Pharma is not an island. Circular economy reaches blister packaging

Pharma is not an island. Circular economy reaches blister packaging

Thomas Reiner | 26.04.2021

TerraCycle and Sanofi are launching a new initiative to recycle empty blister packaging for medicine. Consumers can drop off packaging at pharmacies. They will then be recycled in a unique recycling process. The circular economy is thus also penetrating the pharmaceutical sector. The solid-sector is pioneering the fundamental shift here.


 

TerraCycle and biopharmaceutical company Sanofi have launched a new initiative in the UK called “Little Packs, Big Impact” for recycling medical blister packaging. Consumers can drop off empty blister packs free of charge at participating pharmacies.
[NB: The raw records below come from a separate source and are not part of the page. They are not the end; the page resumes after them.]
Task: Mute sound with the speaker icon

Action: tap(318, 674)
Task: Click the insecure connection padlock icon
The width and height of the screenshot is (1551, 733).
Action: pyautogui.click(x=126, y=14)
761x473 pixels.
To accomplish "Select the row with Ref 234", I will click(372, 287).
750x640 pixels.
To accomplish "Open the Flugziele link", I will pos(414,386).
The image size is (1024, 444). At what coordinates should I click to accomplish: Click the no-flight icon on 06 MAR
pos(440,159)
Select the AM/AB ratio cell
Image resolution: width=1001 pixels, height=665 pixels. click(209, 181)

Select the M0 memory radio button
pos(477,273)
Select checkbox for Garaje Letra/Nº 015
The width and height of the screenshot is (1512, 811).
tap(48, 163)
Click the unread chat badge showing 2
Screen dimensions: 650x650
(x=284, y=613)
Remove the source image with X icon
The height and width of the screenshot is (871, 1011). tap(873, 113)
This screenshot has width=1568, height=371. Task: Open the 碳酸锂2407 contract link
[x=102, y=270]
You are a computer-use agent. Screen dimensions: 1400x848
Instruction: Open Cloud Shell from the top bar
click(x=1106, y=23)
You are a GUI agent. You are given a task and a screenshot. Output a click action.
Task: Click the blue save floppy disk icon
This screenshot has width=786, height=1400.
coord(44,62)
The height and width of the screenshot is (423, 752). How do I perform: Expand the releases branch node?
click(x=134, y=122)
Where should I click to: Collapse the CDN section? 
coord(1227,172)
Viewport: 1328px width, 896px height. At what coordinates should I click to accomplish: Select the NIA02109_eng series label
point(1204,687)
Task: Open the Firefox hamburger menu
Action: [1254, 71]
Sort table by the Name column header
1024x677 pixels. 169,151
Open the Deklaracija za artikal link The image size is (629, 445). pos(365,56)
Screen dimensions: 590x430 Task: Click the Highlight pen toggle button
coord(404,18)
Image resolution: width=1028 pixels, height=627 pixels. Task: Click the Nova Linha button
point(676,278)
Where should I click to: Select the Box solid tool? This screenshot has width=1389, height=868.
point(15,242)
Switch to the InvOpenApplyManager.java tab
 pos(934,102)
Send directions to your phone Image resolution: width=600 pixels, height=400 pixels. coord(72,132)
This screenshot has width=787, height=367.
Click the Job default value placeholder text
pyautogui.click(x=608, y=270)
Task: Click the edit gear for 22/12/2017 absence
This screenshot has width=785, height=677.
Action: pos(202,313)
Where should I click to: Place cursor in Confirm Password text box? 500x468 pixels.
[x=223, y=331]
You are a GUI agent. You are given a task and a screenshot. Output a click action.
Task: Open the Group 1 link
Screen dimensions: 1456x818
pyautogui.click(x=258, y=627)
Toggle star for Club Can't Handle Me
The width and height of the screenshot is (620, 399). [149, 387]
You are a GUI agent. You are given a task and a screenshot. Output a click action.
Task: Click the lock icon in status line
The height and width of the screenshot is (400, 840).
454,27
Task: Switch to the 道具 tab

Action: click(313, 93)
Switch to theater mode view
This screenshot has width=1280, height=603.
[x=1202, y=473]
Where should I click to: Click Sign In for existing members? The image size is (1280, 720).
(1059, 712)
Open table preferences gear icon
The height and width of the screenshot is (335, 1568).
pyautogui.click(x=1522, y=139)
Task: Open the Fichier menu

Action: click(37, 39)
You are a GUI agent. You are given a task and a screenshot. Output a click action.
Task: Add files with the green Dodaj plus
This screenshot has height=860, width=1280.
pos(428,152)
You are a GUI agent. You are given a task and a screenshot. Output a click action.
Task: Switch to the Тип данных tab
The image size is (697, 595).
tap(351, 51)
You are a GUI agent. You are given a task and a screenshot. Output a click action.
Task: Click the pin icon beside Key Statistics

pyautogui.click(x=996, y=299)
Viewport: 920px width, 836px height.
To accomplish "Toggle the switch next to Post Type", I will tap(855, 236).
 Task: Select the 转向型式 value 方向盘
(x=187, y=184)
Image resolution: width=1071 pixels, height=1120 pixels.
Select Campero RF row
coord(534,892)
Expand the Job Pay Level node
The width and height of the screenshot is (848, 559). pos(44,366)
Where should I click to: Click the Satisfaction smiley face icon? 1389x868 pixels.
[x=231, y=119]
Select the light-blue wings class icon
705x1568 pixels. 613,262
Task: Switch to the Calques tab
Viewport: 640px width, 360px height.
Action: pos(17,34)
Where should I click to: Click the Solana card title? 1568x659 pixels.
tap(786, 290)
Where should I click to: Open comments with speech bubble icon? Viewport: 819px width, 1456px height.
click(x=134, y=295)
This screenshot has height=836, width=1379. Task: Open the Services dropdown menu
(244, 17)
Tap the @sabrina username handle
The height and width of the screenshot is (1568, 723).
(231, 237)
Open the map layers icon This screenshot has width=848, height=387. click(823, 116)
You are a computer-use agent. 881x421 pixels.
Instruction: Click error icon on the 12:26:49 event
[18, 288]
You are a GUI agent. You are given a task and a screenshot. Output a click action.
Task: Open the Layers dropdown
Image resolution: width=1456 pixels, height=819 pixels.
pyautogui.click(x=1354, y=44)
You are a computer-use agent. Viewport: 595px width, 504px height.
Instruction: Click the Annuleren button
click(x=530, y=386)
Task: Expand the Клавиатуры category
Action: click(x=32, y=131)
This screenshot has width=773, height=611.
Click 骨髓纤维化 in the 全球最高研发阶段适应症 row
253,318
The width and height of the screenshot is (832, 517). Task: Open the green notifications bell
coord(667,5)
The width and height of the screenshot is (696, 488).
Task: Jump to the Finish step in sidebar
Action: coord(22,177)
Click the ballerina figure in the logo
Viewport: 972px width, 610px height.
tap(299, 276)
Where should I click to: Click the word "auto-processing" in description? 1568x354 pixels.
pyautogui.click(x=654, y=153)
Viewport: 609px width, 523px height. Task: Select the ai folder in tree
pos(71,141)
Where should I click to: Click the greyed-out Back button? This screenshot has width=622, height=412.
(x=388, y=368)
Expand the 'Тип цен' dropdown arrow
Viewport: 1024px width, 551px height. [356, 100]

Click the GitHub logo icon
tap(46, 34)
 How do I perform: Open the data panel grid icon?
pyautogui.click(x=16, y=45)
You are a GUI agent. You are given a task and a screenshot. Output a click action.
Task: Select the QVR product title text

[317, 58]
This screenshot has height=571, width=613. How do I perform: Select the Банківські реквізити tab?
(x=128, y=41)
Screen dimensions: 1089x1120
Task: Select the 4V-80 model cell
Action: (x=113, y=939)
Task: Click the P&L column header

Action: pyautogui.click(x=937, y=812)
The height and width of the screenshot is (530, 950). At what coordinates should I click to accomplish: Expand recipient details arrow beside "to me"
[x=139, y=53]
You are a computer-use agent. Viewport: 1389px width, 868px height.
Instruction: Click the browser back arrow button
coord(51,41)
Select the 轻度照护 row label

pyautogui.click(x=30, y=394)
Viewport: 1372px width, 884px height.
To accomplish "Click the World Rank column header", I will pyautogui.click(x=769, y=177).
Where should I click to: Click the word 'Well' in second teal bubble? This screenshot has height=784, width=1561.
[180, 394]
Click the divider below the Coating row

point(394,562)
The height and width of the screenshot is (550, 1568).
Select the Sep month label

Special packaging is available there, which is collected by TerraCycle. The company recovers reusable raw materials from the blister packaging in a unique recycling process. The initiative includes over-the-counter and prescription medicines. From the Sanofi portfolio, these include Buscopan and Dulcolax, for example.

 

The initiative is a strong sign that packaging strategies are also beginning to change in the pharmaceutical sector. From market movements in the supplier sector, we can see that issues familiar from the consumer goods industry are also gaining in importance for pharma. These include the use of mono-materials, the replacement of composites and the avoidance of PVC. The solid-sector is taking the lead in efforts to improve the recyclability of pharmaceutical packaging.

 

The “blister problem”

TerraCycle Europe points out in a statement that blister packs are made of a complex mix of difficult-to-recycle materials. On the one hand, they guarantee the necessary protection of the packaged pharmaceuticals, but on the other hand, they are not accepted by most municipal recycling systems. As a result, they end up in the residual waste bin and – depending on the nation – are either incinerated or landfilled.

 

Cooperation with pharmacies

In its first year, the project aims to set up 400 drop-off points across the UK. Pharmacies can sign up for the program through the TerraCycle website. Consumers can use an interactive online map to find the nearest pharmacies with collection bins.

 

Recycling in response to consumer concerns

Sanofi and TerraCycle’s initiative is a response to growing consumer concerns about the environmental impact of plastic waste. At the same time, circular economy and recycling are meeting with growing approval as a solution. A pre-COVID-19 survey found that nearly two-thirds of respondents (64 percent) have become more aware of the importance of recycling in the past year.

 

Pharma is not a sustainability island.

Many still believe that the pharmaceutical industry is unaffected by the sustainability debate surrounding packaging. We have been doubting this for some time now – as it turns out, with good reason. Quite obviously, the pharmaceutical sector is learning from the behavior of the consumer goods industry. Their volume and market penetration radiates to other sectors. And pharma is not an island. We’ll continue to see rising sustainability initiatives in this segment as well.